Most people meet Terry Holtman on "bee day." Or as he likes to call it, "don't worry bee happy day."
Each spring for the past 15 years, the West Anchorage resident has invited everyone he knows to join him for the annual beekeeping season kickoff party, held in April if the weather cooperates. Last year, around 20 people came to help him transfer nearly 200,000 bees into their new summer homes.
Honeybees aren't native to Alaska, and attempts to winter them over in the Arctic have been met with near-universal disappointing results. Holtman describes his latest attempt, using a modified and insulated motor home, as an "expensive experiment."
So every spring, aspiring beekeepers place orders for new batches of bees from companies in the Lower 48. The bees arrive in April or May, with each emergent hive boxed in a wooden crate with a queen, a few male drones and about 4 pounds of female worker bees. Each box holds up to 15,000 bees in total. On bee day, Holtman and his helpers dump each box of bees into their hives, purpose-built containers that make servicing the hive and collecting the honey easier. In 2016, Holtman had 14 hives.
Terry Holtman is 64, tall and strong with a white beard and an calming smile. He moved to Alaska around the time of the 1989 Exxon Valdez oil spill. Working as an auto mechanic, he says the labor rate was better in Alaska than in Wisconsin, where he and his family were living, so he decided to try his luck here.
"The family I started then is now moved on and gone," he said. "My son and daughter moved on, and everybody else moved on, so now it's myself, five dogs and a lot of bees. And a new family. For me, family is very important."
Holtman's family, as he calls them, consists of a former co-worker and his wife and daughter, all recent immigrants from Uruguay, and a few friends he fondly refers to as the bee girls. Everyone pitches in to help take care of the bees, which seem as much a part of his family as the humans he lives with.
One of the bee girls, Penelope Gerald, was a secretary at the auto shop where Holtman worked, and when he worked there, he'd give out jars of honey to co-workers. It wasn't long before Gerald wanted to learn about beekeeping. Since then, she and her friend Kelly Tatum have become an essential part of Holtman's beekeeping process, helping him tend to the hives, spread out across Anchorage, throughout the summer.
Holtman first became interested in beekeeping after seeing a poster advertising lessons sometime around 2000. His first year didn't go so well. "They all died," he said. "It was a little depressing." But the next year he tried again and succeeded. Every year since he's added another hive into the mix.
Anchorage, with it's short summer season, is not the ideal environment for beekeeping. Greenbelts, like Fish Creek in Holtman's backyard, might provide enough food for a couple of hives, but in order to support 14 of them, Holtman spreads out across town. A few go up to Tryck's Nursery in South Anchorage, a few in a neighborhood behind Anchorage Baptist Temple (those he calls the Baptist bees), and a few to various friends' backyards.

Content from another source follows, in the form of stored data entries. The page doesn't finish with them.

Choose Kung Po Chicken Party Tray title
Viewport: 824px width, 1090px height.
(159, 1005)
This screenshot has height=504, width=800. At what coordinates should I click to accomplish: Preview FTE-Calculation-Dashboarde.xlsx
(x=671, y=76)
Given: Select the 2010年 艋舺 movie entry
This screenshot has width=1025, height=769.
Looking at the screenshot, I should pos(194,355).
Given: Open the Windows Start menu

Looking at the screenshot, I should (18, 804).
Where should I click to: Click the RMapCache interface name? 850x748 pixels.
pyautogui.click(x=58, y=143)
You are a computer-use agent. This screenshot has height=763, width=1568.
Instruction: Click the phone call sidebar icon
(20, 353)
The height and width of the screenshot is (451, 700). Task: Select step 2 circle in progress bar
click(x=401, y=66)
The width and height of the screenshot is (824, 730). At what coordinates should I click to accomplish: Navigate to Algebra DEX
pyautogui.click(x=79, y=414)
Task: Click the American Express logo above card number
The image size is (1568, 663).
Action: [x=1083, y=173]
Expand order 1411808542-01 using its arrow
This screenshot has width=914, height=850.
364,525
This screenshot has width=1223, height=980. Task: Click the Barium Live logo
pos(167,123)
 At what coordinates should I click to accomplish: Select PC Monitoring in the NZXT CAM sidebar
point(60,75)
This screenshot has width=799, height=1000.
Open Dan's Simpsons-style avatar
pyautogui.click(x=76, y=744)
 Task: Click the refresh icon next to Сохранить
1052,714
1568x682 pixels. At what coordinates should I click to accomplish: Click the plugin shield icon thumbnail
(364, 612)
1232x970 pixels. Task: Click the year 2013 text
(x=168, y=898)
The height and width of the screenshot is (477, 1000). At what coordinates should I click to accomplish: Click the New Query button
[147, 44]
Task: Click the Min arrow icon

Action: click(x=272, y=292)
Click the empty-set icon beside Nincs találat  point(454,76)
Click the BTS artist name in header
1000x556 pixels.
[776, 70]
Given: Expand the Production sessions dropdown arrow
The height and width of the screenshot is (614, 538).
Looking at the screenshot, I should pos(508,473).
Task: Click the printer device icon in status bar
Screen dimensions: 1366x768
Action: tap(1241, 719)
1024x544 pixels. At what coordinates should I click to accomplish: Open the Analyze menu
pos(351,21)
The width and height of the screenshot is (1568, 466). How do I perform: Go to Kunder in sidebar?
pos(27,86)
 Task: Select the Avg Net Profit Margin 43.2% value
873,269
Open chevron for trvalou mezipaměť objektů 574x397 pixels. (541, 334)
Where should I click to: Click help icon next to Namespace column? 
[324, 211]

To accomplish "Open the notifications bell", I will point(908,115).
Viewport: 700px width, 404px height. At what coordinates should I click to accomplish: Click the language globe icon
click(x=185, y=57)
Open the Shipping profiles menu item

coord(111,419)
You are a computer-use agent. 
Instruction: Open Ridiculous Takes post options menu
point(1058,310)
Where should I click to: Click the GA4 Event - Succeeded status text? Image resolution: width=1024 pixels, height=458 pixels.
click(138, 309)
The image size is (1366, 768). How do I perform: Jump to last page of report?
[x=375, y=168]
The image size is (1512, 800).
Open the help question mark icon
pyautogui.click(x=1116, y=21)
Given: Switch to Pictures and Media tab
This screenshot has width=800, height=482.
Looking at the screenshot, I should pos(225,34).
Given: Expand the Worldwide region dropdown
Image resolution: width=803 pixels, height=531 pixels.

Beekeepers have been doing their thing in Alaska for decades. Twenty years ago, according to Southcentral Alaska Beekeepers Association Vice President Tom Elliott, there were a few hundred beekeepers in Alaska. Today he estimates the number is closer to a thousand.
The short season makes it challenging to produce enough honey to make it a full-time job, and the cost of importing new bees each spring means that those who do it, don't do it for the money. Some beekeepers produce enough honey to sell it at farmers markets, but the climate and cost of importing bees each summer conspire to make it a labor of love, rather than a viable business.
Because he spreads his hives out across town, Holtman's beekeeping family extends far beyond home. When he tends to the hives at Tryck's Nursery, he'll often take time to chat with Doug Tryck. The Sunday beekeeping chores quickly turn into a daylong affair.
Honeybees, of course, produce honey, which is usually what people have in mind when they get into this hobby. In a good year, Holtman's hives can produce 40 gallons of the sweet nectar. Bees make honey to supply themselves and their brood with food, and when a beekeeper steals that honey, it encourages the bees to make more.
But for the most part, he just gives it away.
"I've been an auto-body technician for 44 years, and I'm kind of semi-retired," he said. "It's a living, but I'm not going to get rich. Beekeeping keeps me rich in my heart."
Giving away honey helps him feel connected with the community, with nature and with the bees.
"I have a deal with the universe," he says. "The way it works for me is that the universe will allow me to manage these bees and learn from them. And what I need to do is, if I get any honey, is to share it with those that need to understand more about nature and bees and the way things really work."
Holtman sees beekeeping as an antidote to an increasingly technology-centered world.
"As far as I'm concerned, we're becoming too much of a techno-gizmo type of world. We need to get back to nature a little bit. Not everybody may agree, but it works that way for me.
"I'm not too concerned about the money. I'm more interested in the human element, and humanity's involvement with nature. I might trade some honey for something, but I wouldn't sell it. I'd rather give it away, it makes me feel good in my heart."
Loren Holmes is an Alaska Dispatch News staff visual journalist.